A remand back to the insurance company is a definite victory for a plaintiff as their claim is still very much alive. Insurance companies often argue that a remand should not be considered a win or “success on the merits” of a claim as there was never a determination that the Plaintiff was actually entitled to benefits. However, as you will see, courts are disagreeing with defendants and awarding fees based on remand alone.
In a recent case out of Massachusetts, Gross v. Sun Life Assurance Company of Canada, the Court held that the Plaintiff was entitled to an attorney’s fees award after determining that an award of benefits to the Plaintiff was not yet warranted, but rather that the case should be remanded back to Sun Life for further consideration. The First Circuit in Gross, effectively determined that a remand alone equals enough “success on the merits” to validate an award of attorney’s fees.
Court States Remand Is Possibly Best Outcome Plaintiff Can Hope to Achieve
In Gross, Sun Life argued that a remand on its own does not constitute success “on the merits,” and it only can only be considered a “purely procedural victory” that does not justify a fee award.
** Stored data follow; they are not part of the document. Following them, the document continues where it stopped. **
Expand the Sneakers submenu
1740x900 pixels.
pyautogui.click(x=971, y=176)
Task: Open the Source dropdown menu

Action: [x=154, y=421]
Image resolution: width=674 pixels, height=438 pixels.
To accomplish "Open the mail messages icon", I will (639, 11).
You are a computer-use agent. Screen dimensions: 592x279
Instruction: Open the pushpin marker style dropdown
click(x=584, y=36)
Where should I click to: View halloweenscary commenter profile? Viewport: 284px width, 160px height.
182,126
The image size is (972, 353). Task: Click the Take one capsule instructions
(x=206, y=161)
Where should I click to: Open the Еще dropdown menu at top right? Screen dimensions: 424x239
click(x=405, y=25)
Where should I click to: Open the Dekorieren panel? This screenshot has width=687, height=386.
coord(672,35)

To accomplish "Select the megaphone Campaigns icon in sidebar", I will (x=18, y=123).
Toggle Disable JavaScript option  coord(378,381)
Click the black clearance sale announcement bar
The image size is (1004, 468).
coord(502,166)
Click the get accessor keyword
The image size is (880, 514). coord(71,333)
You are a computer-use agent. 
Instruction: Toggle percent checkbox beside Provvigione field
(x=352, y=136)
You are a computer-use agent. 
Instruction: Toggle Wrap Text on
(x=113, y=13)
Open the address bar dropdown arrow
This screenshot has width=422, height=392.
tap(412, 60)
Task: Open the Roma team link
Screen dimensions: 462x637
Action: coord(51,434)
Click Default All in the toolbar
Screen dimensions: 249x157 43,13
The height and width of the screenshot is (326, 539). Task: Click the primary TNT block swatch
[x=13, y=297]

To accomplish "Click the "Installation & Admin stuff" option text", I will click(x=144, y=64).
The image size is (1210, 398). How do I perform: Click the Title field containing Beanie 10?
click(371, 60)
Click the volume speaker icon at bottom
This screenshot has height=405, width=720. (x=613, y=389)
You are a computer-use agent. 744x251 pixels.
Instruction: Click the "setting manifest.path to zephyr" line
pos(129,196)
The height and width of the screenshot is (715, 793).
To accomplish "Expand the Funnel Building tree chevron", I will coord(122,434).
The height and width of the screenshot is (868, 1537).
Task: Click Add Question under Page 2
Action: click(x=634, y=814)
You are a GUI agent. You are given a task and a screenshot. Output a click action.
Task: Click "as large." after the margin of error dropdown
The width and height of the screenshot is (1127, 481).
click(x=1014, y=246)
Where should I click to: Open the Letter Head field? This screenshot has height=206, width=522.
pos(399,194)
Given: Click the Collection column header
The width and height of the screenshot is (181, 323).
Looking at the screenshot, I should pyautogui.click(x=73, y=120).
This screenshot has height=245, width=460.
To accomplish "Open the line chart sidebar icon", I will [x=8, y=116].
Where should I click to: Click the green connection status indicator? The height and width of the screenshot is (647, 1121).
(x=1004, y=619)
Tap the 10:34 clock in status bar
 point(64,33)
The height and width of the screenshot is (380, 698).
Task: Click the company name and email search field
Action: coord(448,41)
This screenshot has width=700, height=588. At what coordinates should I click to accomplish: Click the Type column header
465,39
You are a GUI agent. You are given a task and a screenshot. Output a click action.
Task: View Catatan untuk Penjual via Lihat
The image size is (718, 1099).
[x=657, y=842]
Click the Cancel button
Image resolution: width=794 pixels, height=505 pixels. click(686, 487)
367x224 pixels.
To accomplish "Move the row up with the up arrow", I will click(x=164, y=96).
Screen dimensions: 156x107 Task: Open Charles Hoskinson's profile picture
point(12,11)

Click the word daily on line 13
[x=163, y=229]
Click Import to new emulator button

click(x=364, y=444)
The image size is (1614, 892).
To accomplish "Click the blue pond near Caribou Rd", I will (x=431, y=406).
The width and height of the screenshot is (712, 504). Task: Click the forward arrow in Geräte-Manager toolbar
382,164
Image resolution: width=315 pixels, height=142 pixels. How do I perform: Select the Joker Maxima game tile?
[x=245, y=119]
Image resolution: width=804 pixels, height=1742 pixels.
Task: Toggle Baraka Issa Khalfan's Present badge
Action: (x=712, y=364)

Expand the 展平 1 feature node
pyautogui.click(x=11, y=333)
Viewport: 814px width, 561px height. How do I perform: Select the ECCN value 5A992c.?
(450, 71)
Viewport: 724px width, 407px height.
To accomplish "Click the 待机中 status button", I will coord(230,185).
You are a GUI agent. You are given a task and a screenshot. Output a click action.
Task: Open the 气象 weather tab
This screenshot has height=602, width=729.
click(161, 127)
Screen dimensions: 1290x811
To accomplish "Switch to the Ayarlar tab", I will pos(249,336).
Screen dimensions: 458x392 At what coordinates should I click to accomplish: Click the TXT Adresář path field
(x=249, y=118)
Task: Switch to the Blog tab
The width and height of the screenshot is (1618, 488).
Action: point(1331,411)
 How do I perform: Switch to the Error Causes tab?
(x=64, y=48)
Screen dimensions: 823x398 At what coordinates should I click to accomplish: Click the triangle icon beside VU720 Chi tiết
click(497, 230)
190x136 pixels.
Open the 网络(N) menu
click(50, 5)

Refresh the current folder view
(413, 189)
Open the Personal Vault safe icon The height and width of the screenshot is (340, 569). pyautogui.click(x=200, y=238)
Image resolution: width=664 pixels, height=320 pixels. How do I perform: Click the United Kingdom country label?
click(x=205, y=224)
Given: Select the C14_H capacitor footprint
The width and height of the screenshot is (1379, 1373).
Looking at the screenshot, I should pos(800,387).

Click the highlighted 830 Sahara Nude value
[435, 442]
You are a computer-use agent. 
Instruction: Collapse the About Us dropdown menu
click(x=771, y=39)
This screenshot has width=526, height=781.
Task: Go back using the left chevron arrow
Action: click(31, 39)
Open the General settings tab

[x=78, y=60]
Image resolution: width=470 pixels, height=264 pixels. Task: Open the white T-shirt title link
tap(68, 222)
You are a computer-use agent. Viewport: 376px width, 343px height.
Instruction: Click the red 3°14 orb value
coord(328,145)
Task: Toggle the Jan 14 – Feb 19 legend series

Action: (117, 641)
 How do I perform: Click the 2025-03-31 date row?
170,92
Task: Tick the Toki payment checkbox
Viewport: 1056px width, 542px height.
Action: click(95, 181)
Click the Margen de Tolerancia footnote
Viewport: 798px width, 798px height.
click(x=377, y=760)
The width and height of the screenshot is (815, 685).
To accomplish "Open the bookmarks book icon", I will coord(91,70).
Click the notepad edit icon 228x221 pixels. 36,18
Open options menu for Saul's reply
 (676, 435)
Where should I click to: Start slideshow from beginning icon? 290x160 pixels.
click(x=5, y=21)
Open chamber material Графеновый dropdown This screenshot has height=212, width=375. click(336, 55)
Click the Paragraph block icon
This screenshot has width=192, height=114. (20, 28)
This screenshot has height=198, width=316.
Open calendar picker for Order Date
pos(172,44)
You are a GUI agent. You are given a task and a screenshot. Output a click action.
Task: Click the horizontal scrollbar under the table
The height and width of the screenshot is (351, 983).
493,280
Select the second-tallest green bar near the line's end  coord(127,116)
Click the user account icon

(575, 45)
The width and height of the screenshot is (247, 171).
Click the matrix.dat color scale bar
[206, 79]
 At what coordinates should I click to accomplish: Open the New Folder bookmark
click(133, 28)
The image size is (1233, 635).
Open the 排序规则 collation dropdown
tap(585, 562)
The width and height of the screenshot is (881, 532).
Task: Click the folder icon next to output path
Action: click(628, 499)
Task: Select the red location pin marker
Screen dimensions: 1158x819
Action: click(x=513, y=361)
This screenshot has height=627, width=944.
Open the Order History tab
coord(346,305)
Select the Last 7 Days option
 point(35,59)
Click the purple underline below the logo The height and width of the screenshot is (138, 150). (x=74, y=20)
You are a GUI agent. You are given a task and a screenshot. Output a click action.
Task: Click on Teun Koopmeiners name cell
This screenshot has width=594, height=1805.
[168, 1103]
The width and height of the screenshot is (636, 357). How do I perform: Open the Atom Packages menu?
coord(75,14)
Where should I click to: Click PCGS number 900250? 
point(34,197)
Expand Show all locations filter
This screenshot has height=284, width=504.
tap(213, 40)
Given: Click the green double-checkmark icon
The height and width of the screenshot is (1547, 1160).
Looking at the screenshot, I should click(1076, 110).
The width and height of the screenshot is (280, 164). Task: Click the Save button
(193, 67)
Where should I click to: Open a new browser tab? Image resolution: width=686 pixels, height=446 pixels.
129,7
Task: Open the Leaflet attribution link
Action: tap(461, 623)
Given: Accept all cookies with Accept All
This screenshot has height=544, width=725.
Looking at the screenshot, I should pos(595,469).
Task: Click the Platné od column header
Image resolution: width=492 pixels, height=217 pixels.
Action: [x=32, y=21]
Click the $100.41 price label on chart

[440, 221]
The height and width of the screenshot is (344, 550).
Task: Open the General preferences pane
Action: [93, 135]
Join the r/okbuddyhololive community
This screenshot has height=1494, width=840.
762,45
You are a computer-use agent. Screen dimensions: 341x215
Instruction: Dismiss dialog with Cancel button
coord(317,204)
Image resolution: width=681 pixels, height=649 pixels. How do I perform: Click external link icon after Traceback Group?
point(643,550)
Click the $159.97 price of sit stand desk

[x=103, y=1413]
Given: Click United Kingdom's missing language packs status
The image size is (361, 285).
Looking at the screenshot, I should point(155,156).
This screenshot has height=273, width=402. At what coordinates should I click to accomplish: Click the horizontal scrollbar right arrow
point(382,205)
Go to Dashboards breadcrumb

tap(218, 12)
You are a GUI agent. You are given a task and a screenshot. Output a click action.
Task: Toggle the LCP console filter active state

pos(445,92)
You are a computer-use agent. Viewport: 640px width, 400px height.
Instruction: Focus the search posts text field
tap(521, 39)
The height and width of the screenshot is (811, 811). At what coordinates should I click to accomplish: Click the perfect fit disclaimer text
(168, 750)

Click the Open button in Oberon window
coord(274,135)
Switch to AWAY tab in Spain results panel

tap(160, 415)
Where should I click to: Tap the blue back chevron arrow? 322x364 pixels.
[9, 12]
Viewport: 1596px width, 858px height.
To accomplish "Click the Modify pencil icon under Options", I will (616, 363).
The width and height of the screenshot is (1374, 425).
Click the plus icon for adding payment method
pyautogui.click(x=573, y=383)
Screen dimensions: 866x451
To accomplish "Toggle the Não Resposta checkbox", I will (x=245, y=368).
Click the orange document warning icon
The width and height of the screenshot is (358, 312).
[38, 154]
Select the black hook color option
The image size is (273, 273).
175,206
The court in Gross ordered Sun Life to render a new decision that included reconsideration of videotape evidence that was not fairly examined during the original administrative process. The Court was not persuaded by Sun Life’s argument that an award of some amount of benefits is necessary to be considered success on the merits. The court commented that “indeed, a remand for a second look at the merits of her benefits application is often the best outcome that a claimant can reasonably hope to achieve from the courts. To classify such success as a minimal or “purely procedural victory” mistakes its importance. Gross secured a ruling on the standard of review that improved her likelihood of success on the merits of her claim and will impact all similar future claims. It thus provided — “some concrete gain for the claimant.”
Gross is an important ruling for all ERISA plaintiffs who secure a remand order from the court, as it is pretty clear that “success on the merits” of their claim is not measured by whether they are actually awarded monetary benefits by the court.